KOTAMOBAGU Sulawesi Utara – Para pengemudi serta pemilik mobil ekspedisi di wilayah Kota Kotamobagu menyuarakan tuntutan keras kepada pihak berwenang, khususnya Polres Kotamobagu, untuk segera menindak tegas para pelaku mafia penimbunan BBM jenis Solar.
Keluhan ini muncul karena hampir seluruh Stasiun Pengisian Bahan Bakar Umum (SPBU) yang ada di Kotamobagu kini diduga telah dikuasai sepenuhnya oleh para penimbun atau yang dikenal luas sebagai “Tukang Tap”.
Kepada awak media, para pengemudi menceritakan betapa sulitnya mendapatkan Solar bersubsidi secara wajar.
“Ke mana pun kami pergi, SPBU mana pun, isinya sudah diatur dan dikuasai mereka. Begitu pasokan Solar datang, langsung disedot semuanya, disalurkan ke tempat‑tempat lain lalu dijual lebih mahal. Kami yang butuh untuk bekerja justru dibiarkan kosong tangan,” keluh salah satu perwakilan pengemudi ekspedisi, (15/08/2026).
Mereka terpaksa mengantri berjam‑jam bahkan berhari-hari, atau harus membeli Solar dari tangan penimbun dengan harga yang sudah dinaikkan jauh di atas harga pasaran yang seharusnya.

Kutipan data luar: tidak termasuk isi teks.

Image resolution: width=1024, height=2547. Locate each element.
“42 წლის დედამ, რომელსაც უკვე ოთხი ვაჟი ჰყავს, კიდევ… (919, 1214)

“Kami tidak punya pilihan. Kalau tidak beli dari mereka, kendaraan berhenti, kami tidak dapat penghasilan. Padahal ini hak rakyat, bukan hak segelintir orang yang memonopoli keuntungan,” tambahnya dengan nada kesal.
Oleh karena itu, para pengemudi memohon kepada Polres Kotamobagu untuk tidak membiarkan hal ini terus berlanjut Kami minta Polres Kotamobagu segera bertindak Tertibkan para penimbun dan Tukang Tap ini, selidiki sampai ke akar‑akarnya, Jangan biarkan Solar yang bersubsidi ini dikuasai dan dipermainkan semata‑mata demi keuntungan pribadi. Ini merugikan kami yang bekerja jujur, dan merugikan seluruh rakyat kecil.
Masyarakat berharap penindakan dilakukan secara sungguh‑sungguh, menyelidiki siapa saja yang terlibat maupun yang melindungi praktik ini, sehingga Solar kembali tersedia wajar, terjangkau, dan tepat sasaran bagi yang benar‑benar membutuhkannya.